Second, it is believed in Prague that only one part of a statue should be gold & if you touch/rub the gold section it will bring you good luck. On the far end of Prague Castles stands a well-known statue the “Youth” which depicts a naked lad & well, you can guess which part is gold…
I don’t know if it’s actually believed that rubbing the gold brings good luck or if it is something that locals made up to entertain themselves with naive tourists; either way, it’s pretty hilarious.
One of the reasons we loved Prague, despite its overabundance of tourists, is that it doesn’t take long to find hidden gems in its labyrinth of streets & tucked away courtyards. Two or three streets just off the main square & you can find yourself in a completely different world.

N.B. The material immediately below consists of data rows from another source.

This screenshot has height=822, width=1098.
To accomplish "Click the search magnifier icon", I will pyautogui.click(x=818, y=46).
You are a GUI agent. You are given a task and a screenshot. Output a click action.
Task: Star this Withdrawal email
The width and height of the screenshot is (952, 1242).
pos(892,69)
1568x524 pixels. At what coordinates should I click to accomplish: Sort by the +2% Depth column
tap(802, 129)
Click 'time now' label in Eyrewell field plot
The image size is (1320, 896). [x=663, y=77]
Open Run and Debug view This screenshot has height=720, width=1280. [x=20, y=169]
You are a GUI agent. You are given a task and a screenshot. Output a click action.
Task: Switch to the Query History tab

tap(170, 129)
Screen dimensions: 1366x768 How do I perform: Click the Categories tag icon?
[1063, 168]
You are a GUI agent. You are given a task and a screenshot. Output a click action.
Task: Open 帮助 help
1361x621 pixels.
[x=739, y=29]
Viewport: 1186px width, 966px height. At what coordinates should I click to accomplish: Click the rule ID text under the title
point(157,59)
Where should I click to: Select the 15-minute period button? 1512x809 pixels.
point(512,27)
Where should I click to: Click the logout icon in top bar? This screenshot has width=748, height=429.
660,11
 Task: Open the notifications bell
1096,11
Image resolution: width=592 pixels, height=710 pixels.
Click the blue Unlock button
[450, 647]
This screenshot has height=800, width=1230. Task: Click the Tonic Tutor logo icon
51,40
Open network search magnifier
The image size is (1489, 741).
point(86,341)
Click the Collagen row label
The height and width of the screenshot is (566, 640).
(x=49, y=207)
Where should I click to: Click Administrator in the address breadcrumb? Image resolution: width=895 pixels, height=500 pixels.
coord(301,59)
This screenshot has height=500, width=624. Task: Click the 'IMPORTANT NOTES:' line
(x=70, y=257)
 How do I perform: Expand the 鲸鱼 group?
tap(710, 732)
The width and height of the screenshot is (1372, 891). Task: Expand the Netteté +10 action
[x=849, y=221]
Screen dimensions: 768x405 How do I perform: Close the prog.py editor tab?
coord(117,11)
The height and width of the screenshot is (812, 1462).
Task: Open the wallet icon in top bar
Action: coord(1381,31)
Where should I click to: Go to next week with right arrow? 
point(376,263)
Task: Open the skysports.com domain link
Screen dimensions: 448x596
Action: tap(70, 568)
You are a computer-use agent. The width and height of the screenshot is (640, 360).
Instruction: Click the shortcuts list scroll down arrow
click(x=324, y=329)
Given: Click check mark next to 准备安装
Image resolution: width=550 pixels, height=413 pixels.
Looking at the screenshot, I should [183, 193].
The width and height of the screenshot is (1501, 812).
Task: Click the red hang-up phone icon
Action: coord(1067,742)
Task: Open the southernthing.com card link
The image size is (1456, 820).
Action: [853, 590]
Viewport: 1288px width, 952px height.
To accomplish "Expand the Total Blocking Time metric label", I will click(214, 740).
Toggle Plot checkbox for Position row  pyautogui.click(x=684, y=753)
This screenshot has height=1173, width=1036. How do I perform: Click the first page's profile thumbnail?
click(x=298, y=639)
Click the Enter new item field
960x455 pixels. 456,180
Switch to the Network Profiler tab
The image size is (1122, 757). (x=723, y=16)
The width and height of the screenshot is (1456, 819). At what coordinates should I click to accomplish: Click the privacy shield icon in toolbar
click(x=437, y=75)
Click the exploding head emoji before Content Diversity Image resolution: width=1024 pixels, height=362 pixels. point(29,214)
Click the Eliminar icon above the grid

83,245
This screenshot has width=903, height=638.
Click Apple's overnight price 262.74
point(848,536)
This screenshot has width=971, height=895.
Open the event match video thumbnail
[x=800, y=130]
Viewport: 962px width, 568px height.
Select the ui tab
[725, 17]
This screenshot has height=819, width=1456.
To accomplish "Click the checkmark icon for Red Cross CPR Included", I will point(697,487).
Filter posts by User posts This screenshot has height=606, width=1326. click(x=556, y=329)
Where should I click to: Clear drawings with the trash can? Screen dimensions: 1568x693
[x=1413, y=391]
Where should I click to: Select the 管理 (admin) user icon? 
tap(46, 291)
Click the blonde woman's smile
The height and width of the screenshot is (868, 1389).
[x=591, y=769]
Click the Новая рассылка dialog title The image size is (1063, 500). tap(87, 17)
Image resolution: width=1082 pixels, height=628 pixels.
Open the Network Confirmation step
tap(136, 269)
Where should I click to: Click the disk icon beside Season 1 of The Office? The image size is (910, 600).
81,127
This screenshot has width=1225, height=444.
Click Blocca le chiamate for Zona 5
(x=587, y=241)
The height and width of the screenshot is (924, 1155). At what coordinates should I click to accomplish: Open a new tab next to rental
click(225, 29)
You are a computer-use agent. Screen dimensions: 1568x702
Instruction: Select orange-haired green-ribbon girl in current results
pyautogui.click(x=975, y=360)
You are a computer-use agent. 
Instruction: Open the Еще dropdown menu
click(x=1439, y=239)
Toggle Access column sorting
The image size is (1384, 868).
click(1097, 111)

During our tour, we caught a glimpse of the artsy & tech side of the city. Various art cafes throughout the city showcase local artists, both well known & novices alike, & we even toured a “bitcoin café”. Yes, you could only purchase items using bitcoin (there’s an “atm” inside), offered workshops on hacking & even housed a 3D printing lab in the basement.
One night, we heard through the grapevine of a spot called Containall-Stalin, an outdoor bar & music venue of sorts on the grounds of an old Stalin memorial. Though its fairly easy to find in the Letna Park, it still fills with mostly locals & a few expats for an evening DJ. With good, cheap beer & amazing river views you can sit for hours people-watching & listen to the music.
The city is also having some major foodie & beverage moments. Besides being known all over the world for beer, we discovered a small spot devoted solely to one of my personal favorites – the “Gin & Tonic”. You can try a bit of everything from bitter & citrus to dry & earthy, floral or sweet. There are even ones with bacon as well as plankton & dried tuna, because, of course there is. With over 150 diverse types of gins there’s one for everybody! No, I did not try the plankton though lavender I am happy to recommend.
Since breaking out of its soviet dominated era, the city has reacted with stretching its cooking legs so to speak & after years of a heavy foods rap, Prague now boasts one of the largest number of vegetarian/vegan restaurants & markets. Even with this, we still managed to end up in a basement specialty burger joint & so far, it’s the only time I’ve really missed eating meat (though the portabella burger was tasty).
We couldn’t soak up enough of this city. Strolling along the river on our final night in Prague, we knew we could spend a year here & never learn enough about all its charm & mystery. If it hasn’t been on your “bucket list” before, it should be now & soon. Though it is quickly becoming a tourist “it” spot, the city has survived worse & I don’t think she’s bound to give up all her secrets anytime soon.